Tasks:
A) Mark each statement about the Phase I review on ML systems and compilers yes or no, quoting the exact words of the review that settle it. (i) The review session is described as optional downtime. (ii) Element-wise ops are described as compute-bound. (iii) The goal of every optimization is to keep data as far left as possible on the memory hierarchy ladder.
B) Resume the Phase I review on ML systems and compilers right after its final sentence, keeping its technical voice.

Text to read:
Two weeks and 14 days of dense material. Before we move into Phase II (Compiler Fundamentals), we need to consolidate. Research on learning shows that active recall, concept mapping, and identifying misconceptions produces 2–3× better retention than re-reading. This session is not optional downtime — it's where the material clicks into a coherent mental model.


1. Phase I Concept Map

Every concept from Days 1–13 connects. Trace the arrows to see how knowledge builds:

                        ┌─────────────────────────────┐
                        │    ML Systems & Compilers    │
                        │      WHY do we need them?    │
                        └──────────────┬──────────────┘
                                       │
                    ┌──────────────────┴──────────────────┐
                    │                                      │
             ┌──────▼──────┐                        ┌──────▼──────┐
             │  Hardware   │                        │  Software   │
             │ Constraints │                        │  Execution  │
             └──────┬──────┘                        └──────┬──────┘
                    │                                      │
        ┌───────────┼───────────┐               ┌──────────┼──────────┐
        │           │           │               │          │          │
   ┌────▼───┐ ┌────▼────┐ ┌────▼────┐    ┌─────▼────┐ ┌──▼───┐ ┌───▼───┐
   │GPU Arch│ │ Memory  │ │Compute  │    │  Eager   │ │Graph │ │Fusion │
   │(Day1-3)│ │Hierarchy│ │ vs BW   │    │  Mode    │ │ Mode │ │(Day13)│
   └────┬───┘ │(Day4-5) │ │(Day6-7) │    │ (Day12) │ │(Day12│ └───┬───┘
        │     └────┬────┘ └────┬────┘    └─────┬────┘ └──┬───┘     │
        │          │           │               │         │          │
        │     ┌────▼────┐     │          ┌─────▼────┐    │          │
        │     │ HBM     │     │          │Dispatcher│    │          │
        │     │ L2/SRAM │     │          │ per-op   │    │          │
        │     │Registers│     │          │ overhead │    │          │
        │     └────┬────┘     │          └──────────┘    │          │
        │          │           │                          │          │
        │          └─────┬─────┘                          │          │
        │                │                                │          │
   ┌────▼────────────────▼──────┐              ┌──────────▼──────────▼──┐
   │     Roofline Model         │              │   Graph Capture         │
   │  AI = FLOPs / Bytes        │              │ trace/script/fx/dynamo │
   │  compute vs memory bound   │              │ (Day 12)               │
   │  (Day 6-7)                 │              └───────────┬────────────┘
   └────────────┬───────────────┘                          │
                │                                          │
                └──────────────────┬───────────────────────┘
                                   │
                          ┌────────▼────────┐
                          │   FUSION        │
                          │ Eliminate HBM   │
                          │ round-trips by  │
                          │ keeping interme-│
                          │ diates in regs  │
                          │ (Day 13)        │
                          └────────┬────────┘
                                   │
                          ┌────────▼────────┐
                          │   Profiling     │
                          │ (Days 8-11)     │
                          │ Measure before  │
                          │ & after to      │
                          │ validate gains  │
                          └─────────────────┘

Key Insight Chains

  1. Hardware → Software path: GPU has limited memory bandwidth → element-wise ops are memory-bound → fusion reduces memory traffic → graph mode enables the compiler to find fusion opportunities

  2. Measurement path: Profiling (nsight, torch.profiler) → identify bottleneck (compute vs memory) → Roofline model quantifies gap → fusion/optimization targets the gap → re-profile to validate

  3. Abstraction path: Eager mode (Python-friendly) → graph capture (multiple methods) → IR representation → compiler optimizations → generated kernel code


2. The Five Mental Models

These are the core frameworks you should now carry in your head:

Model 1: The Memory Hierarchy Ladder

Speed:   Fastest ◄──────────────────────────────► Slowest
Size:    Smallest ◄─────────────────────────────► Largest

┌──────────┐  ┌──────────┐  ┌──────────┐  ┌──────────┐
│Registers │  │  SRAM    │  │   L2     │  │   HBM    │
│ ~20 TB/s │  │ ~19 TB/s │  │ ~6 TB/s  │  │ ~2 TB/s  │
│  256 KB  │  │  20 MB   │  │  40 MB   │  │  80 GB   │
│(per SM)  │  │(per SM:  │  │ (shared) │  │ (global) │
│          │  │ 192 KB)  │  │          │  │          │
└──────────┘  └──────────┘  └──────────┘  └──────────┘

The goal of every optimization: keep data as far LEFT as possible.

Recorded data:
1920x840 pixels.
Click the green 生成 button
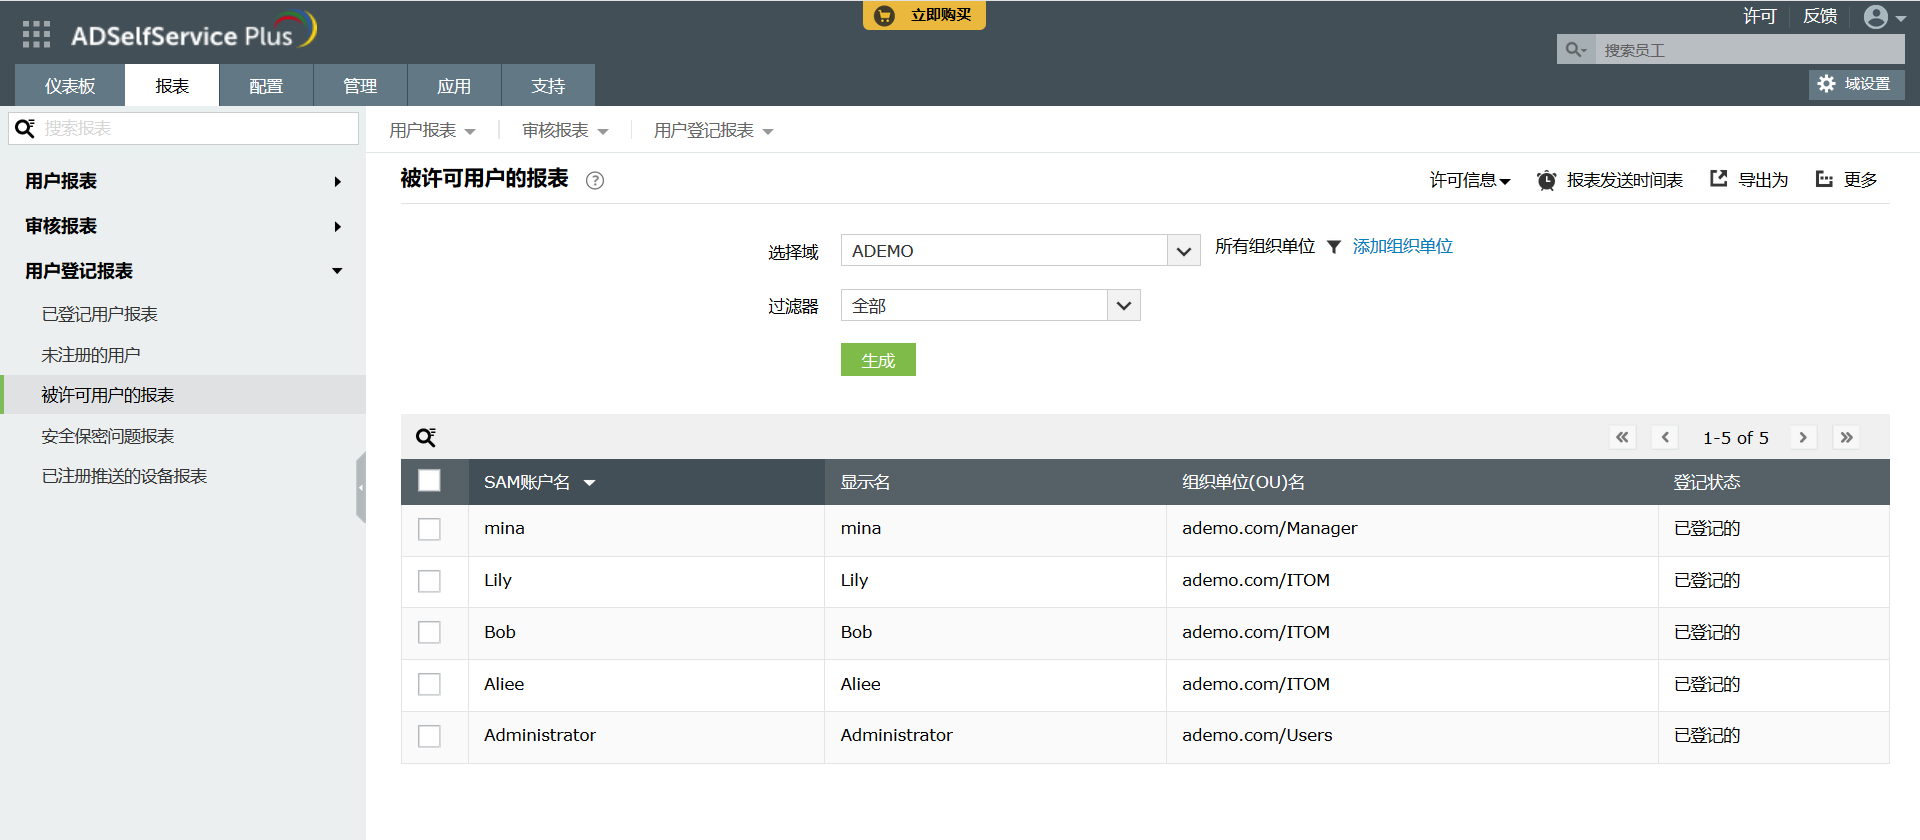pos(878,360)
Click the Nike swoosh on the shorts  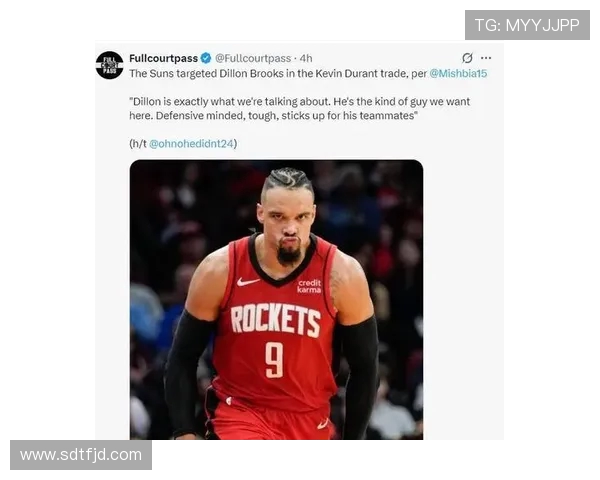(322, 424)
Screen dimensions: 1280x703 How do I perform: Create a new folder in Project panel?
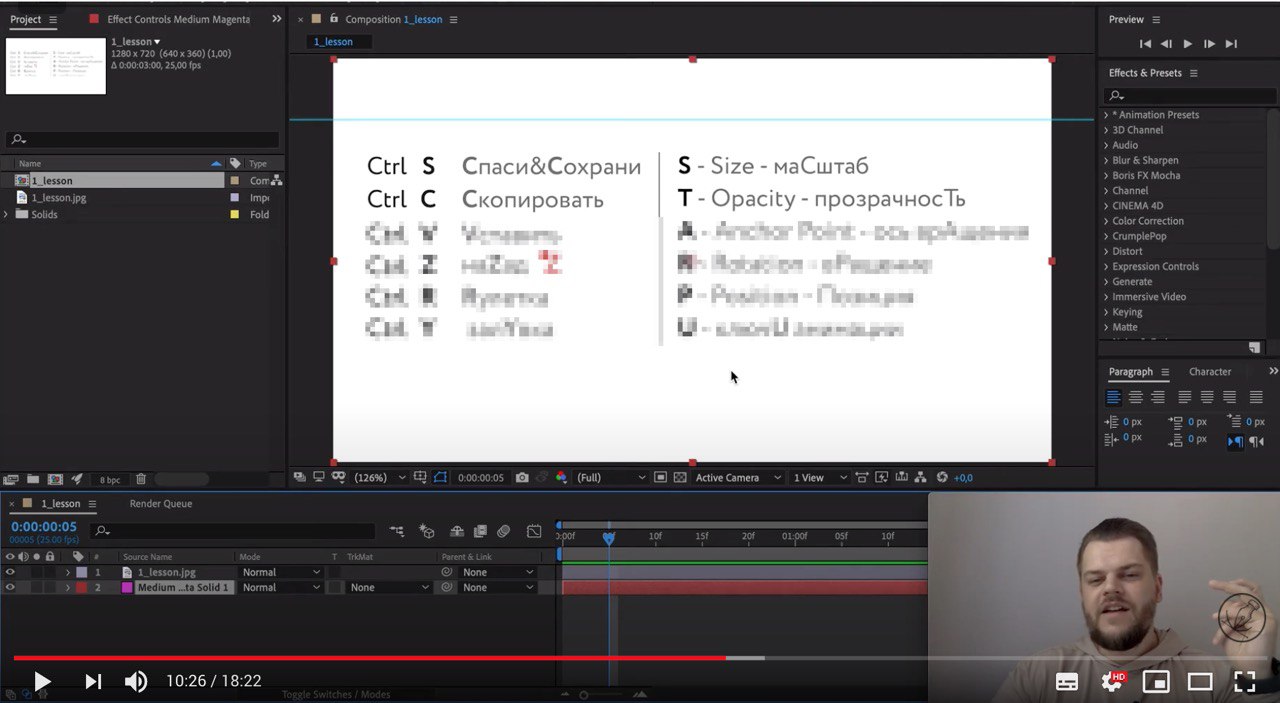click(33, 480)
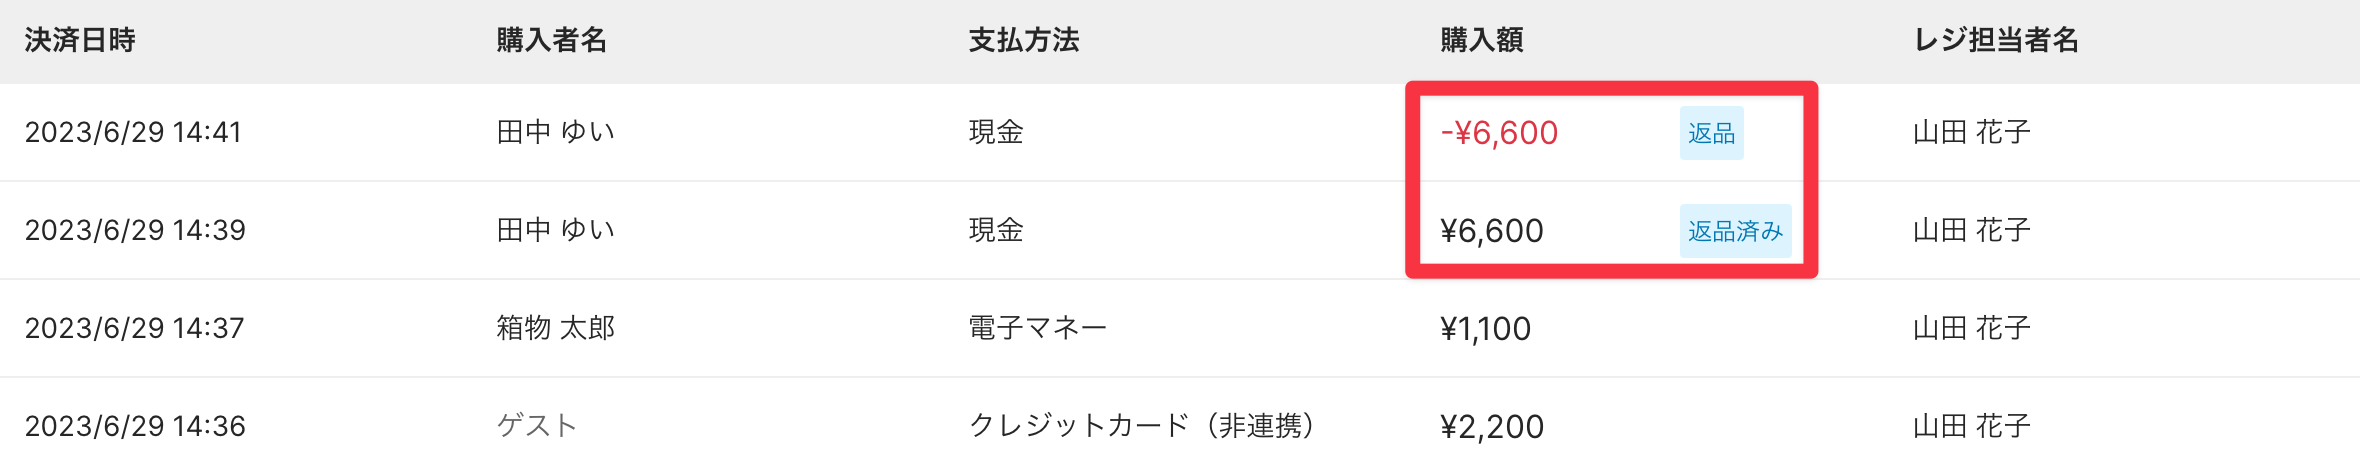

Exercise answers:
A)
(i) No: "This session is not optional downtime"
(ii) No: "element-wise ops are memory-bound"
(iii) Yes: "The goal of every optimization: keep data as far LEFT as possible."

B)
Fusion keeps intermediates in registers instead of writing to HBM.

Model 2: Arithmetic Intensity and the Roofline

$$\text{Attainable FLOPS} = \min\left(\text{Peak FLOPS},\; \text{BW} \times \text{AI}\right)$$

  • Below the ridge point → memory-bound → optimize for fewer bytes
  • Above the ridge point → compute-bound → optimize for fewer FLOPs
  • Fusion increases AI by reducing bytes while keeping FLOPs constant

Model 3: The Eager-Graph Spectrum

Full Python ◄──────────────────────────────► Full Optimization

  Eager       jit.trace   jit.script   FX      torch.compile
  │              │            │         │            │
  │  No graph    │  Frozen    │ Parsed  │ Symbolic   │ Dynamic
  │  capture     │  snapshot  │ subset  │ proxy      │ bytecode
  │              │            │         │            │ interception
  │              │            │         │            │
  Flexibility ★★★★★          ★★★       ★★           ★★★★
  Optimization   ☆            ★★        ★★           ★★★★★

Model 4: The Fusion Decision Tree

Can these ops be fused?
         │
    Are they element-wise    YES ──► FUSE (pointwise fusion)
    with same shapes?
         │ NO
         │
    Is one a producer and    YES ──► Is the consumer element-wise?
    the other a consumer?                │
         │ NO                       YES ──► FUSE (vertical fusion)
         │                          NO  ──► Is it matmul epilogue?
    Do they share                            │
    the same input?                     YES ──► EPILOGUE FUSE
         │                              NO  ──► CANNOT FUSE
    YES ──► HORIZONTAL FUSE
    NO  ──► CANNOT FUSE

Special barrier: REDUCTIONS must complete before downstream fusion.

Model 5: The Profiling Loop

    ┌─► Profile (measure) ─► Identify bottleneck ─► Hypothesize fix ─┐
    │                                                                  │
    └──────────── Validate improvement ◄── Apply optimization ◄───────┘

    NEVER optimize without measuring first.
    NEVER claim improvement without measuring after.

3. Self-Assessment Quiz (10 Questions)

Answer each question before checking. Rate your confidence (1–5).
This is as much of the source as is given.